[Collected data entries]
◆ ◆ ◆ ◆
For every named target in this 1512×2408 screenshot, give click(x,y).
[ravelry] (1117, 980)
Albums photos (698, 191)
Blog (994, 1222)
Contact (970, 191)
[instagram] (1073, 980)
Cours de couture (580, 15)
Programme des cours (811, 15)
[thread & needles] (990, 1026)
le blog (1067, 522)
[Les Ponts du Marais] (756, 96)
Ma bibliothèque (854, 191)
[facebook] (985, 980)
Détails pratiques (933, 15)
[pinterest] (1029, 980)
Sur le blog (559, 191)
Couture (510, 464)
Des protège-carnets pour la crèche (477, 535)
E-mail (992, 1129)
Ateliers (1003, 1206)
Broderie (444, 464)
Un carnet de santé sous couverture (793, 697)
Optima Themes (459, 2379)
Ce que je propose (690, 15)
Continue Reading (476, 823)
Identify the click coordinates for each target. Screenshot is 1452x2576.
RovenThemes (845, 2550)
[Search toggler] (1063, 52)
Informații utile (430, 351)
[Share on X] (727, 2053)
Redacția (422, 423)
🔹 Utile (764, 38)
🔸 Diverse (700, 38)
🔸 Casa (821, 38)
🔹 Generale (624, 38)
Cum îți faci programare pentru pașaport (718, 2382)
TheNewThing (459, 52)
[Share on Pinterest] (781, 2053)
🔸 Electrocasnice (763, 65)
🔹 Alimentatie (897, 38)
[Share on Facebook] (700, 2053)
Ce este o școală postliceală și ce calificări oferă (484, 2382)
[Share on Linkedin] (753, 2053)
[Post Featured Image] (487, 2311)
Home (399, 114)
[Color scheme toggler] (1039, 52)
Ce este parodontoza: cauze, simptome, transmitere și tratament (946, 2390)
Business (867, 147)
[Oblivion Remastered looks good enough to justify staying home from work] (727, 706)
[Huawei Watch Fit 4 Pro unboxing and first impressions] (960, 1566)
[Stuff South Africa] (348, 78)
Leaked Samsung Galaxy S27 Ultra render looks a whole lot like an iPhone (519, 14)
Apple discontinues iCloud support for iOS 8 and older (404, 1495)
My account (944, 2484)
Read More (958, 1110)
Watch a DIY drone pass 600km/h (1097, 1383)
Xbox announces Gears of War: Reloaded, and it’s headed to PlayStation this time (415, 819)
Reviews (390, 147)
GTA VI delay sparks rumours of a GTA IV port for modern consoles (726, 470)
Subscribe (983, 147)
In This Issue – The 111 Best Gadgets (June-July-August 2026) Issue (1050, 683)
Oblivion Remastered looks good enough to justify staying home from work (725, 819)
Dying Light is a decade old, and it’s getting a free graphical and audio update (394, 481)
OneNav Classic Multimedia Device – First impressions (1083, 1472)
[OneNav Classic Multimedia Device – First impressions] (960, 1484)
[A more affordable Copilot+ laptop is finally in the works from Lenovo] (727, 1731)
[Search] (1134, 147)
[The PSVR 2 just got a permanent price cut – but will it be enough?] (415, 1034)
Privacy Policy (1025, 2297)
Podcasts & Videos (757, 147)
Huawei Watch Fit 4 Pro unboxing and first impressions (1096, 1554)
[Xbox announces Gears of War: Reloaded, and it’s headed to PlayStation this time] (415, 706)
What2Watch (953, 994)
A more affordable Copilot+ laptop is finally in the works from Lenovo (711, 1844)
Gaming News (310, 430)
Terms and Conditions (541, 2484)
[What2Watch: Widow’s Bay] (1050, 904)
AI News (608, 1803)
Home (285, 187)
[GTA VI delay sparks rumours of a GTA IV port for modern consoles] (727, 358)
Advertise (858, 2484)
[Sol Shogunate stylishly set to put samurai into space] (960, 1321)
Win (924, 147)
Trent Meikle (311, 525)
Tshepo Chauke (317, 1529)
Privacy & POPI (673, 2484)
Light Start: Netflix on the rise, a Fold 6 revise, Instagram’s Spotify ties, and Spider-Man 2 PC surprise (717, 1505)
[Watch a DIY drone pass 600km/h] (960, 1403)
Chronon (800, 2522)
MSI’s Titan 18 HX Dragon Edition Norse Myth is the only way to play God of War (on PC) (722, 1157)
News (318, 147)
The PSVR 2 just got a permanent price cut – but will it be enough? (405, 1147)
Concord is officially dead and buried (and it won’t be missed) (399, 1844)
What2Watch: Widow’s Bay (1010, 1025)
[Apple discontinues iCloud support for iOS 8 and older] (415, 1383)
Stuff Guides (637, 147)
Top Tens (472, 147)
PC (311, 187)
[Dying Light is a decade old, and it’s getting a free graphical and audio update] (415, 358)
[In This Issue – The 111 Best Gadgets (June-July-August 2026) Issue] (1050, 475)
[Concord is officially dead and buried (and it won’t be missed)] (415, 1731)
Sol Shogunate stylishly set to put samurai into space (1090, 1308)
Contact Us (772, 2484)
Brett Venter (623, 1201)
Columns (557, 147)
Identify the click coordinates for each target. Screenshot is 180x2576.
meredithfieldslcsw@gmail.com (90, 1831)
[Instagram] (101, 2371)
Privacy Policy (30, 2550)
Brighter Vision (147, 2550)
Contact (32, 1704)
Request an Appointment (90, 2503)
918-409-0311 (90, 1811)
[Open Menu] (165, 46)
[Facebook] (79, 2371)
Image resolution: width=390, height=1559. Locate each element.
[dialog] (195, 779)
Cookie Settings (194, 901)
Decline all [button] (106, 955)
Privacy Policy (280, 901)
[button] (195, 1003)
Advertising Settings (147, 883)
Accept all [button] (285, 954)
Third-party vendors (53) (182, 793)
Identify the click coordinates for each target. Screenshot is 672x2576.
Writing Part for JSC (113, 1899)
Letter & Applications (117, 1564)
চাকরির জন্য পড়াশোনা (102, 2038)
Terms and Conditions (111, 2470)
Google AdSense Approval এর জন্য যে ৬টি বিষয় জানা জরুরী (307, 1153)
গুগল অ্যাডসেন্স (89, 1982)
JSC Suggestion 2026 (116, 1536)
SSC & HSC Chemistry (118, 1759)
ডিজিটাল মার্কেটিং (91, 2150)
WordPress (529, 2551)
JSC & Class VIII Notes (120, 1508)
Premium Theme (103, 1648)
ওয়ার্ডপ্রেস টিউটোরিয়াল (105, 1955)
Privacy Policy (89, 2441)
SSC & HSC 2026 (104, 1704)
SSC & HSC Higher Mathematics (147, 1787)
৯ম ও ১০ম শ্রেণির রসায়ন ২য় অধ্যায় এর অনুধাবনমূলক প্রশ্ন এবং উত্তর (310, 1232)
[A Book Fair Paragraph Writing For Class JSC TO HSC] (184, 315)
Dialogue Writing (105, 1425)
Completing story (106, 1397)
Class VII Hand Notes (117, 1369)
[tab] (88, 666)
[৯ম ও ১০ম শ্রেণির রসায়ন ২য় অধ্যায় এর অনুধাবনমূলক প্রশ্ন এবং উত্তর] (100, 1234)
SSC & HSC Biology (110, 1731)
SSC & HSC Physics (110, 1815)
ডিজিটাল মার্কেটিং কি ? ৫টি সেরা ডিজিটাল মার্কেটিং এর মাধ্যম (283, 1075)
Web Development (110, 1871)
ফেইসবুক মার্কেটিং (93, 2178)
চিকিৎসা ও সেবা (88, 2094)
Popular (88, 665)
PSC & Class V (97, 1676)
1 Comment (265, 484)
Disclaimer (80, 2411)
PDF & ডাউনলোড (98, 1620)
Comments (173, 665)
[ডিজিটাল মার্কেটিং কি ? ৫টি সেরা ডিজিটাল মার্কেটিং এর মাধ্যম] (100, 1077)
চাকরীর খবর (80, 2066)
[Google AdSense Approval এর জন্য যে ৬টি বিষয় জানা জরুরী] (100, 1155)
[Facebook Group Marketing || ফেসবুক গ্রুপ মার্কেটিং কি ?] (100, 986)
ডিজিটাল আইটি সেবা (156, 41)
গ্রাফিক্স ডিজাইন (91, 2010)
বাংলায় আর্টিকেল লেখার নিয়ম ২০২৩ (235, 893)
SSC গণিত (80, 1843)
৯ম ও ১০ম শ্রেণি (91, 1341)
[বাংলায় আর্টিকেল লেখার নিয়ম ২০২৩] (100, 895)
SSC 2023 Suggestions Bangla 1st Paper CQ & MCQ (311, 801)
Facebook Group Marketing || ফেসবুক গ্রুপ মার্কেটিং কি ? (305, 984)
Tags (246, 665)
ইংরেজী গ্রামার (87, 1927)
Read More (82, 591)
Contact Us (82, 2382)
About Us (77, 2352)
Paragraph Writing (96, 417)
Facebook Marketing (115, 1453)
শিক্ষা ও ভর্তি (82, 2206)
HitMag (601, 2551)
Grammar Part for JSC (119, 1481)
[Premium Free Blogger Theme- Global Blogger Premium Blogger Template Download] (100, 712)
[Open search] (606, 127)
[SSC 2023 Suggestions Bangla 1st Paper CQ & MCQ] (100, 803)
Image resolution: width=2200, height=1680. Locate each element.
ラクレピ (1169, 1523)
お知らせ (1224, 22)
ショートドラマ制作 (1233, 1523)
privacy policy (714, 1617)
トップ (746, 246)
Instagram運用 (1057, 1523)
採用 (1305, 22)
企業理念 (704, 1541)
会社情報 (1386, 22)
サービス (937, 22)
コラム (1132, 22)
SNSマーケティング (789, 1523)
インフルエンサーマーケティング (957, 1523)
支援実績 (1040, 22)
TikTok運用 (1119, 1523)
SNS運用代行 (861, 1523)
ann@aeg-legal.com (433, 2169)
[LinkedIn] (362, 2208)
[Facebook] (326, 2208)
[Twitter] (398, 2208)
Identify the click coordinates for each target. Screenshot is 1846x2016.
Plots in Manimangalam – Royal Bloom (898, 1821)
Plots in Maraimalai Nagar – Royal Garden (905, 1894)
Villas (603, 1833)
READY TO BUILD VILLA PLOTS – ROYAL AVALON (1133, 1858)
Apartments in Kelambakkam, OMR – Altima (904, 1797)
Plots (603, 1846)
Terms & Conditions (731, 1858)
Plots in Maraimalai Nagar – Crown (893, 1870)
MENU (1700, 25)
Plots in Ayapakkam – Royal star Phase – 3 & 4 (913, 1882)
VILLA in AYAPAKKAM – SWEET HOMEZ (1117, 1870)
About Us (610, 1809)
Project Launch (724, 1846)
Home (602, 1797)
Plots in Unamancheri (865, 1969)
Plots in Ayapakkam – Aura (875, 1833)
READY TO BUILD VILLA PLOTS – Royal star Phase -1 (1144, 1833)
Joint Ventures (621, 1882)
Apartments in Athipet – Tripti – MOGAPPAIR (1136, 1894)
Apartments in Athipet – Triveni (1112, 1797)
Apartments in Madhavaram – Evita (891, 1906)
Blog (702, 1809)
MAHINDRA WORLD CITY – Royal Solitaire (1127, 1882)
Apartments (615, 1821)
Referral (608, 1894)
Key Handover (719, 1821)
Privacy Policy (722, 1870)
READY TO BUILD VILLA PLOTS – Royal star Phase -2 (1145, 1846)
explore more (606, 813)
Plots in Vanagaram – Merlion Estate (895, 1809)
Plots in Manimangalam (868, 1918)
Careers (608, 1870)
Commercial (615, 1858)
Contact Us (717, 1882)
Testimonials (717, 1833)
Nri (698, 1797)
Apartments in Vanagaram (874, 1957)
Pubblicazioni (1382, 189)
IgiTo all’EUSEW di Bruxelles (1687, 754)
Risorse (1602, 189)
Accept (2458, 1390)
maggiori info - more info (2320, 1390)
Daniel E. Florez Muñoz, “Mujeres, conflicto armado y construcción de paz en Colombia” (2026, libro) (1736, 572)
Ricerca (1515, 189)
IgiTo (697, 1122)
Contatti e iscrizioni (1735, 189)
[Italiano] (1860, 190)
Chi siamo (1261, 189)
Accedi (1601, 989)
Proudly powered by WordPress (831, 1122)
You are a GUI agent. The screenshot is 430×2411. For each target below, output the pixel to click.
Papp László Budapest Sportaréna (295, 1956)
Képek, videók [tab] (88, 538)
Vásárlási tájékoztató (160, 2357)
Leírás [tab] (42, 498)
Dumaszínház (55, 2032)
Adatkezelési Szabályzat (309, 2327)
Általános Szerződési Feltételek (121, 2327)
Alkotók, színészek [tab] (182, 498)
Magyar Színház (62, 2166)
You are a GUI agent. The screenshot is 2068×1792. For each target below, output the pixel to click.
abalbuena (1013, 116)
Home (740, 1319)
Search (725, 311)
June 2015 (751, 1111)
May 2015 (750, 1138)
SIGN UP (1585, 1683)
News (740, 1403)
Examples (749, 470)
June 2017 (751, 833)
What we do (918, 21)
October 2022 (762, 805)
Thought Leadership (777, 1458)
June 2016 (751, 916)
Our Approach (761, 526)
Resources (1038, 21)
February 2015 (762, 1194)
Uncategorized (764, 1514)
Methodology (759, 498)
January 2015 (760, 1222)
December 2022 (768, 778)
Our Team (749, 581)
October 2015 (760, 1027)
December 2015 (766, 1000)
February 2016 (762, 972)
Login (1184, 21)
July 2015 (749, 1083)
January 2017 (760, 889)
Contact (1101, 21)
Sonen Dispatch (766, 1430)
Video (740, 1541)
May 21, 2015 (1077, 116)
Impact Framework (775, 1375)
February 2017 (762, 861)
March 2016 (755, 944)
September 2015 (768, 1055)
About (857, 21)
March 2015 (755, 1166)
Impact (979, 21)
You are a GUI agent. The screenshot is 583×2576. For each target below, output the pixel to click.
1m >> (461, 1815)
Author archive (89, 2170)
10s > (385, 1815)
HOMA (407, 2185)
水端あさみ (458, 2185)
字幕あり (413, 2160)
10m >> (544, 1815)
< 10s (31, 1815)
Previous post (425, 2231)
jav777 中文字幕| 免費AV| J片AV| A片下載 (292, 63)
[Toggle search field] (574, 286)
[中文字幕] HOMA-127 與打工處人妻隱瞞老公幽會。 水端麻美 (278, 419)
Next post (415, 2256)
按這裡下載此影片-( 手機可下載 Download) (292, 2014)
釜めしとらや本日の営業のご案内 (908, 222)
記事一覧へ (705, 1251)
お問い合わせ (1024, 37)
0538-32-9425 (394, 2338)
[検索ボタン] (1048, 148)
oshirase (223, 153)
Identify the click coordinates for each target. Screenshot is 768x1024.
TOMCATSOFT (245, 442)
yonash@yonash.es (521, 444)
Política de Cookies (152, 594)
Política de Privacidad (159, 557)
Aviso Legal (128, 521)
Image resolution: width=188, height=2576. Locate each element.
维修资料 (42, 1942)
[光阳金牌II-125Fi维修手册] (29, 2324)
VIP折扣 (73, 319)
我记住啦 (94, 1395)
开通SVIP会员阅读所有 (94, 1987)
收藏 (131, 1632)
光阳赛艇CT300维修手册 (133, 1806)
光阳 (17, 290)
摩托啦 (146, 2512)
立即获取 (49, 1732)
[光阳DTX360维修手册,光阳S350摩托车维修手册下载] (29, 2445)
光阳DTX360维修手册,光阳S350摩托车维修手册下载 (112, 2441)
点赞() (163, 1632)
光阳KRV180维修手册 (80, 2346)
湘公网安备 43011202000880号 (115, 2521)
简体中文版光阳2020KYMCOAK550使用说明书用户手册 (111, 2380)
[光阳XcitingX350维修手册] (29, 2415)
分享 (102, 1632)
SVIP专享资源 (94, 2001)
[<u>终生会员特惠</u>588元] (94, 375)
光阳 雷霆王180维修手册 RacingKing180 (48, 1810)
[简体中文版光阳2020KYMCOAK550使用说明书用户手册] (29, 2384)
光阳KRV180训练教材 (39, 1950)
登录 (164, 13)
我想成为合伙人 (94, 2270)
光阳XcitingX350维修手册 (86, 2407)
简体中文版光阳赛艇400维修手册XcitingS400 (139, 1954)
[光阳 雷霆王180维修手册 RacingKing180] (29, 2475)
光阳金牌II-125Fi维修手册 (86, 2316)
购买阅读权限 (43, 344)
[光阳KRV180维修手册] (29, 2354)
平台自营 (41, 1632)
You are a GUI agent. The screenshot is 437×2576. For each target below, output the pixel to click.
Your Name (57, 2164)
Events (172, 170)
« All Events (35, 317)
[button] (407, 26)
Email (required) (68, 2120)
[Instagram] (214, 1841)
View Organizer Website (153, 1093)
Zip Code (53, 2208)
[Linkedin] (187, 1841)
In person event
◆ ◆ ◆ ◆
EXERCISE PROMPT
The answer must consist of every line from the entries above that contains the string "impressions".

RESPONSE TO THE EXERCISE
[Huawei Watch Fit 4 Pro unboxing and first impressions] (960, 1566)
OneNav Classic Multimedia Device – First impressions (1083, 1472)
[OneNav Classic Multimedia Device – First impressions] (960, 1484)
Huawei Watch Fit 4 Pro unboxing and first impressions (1096, 1554)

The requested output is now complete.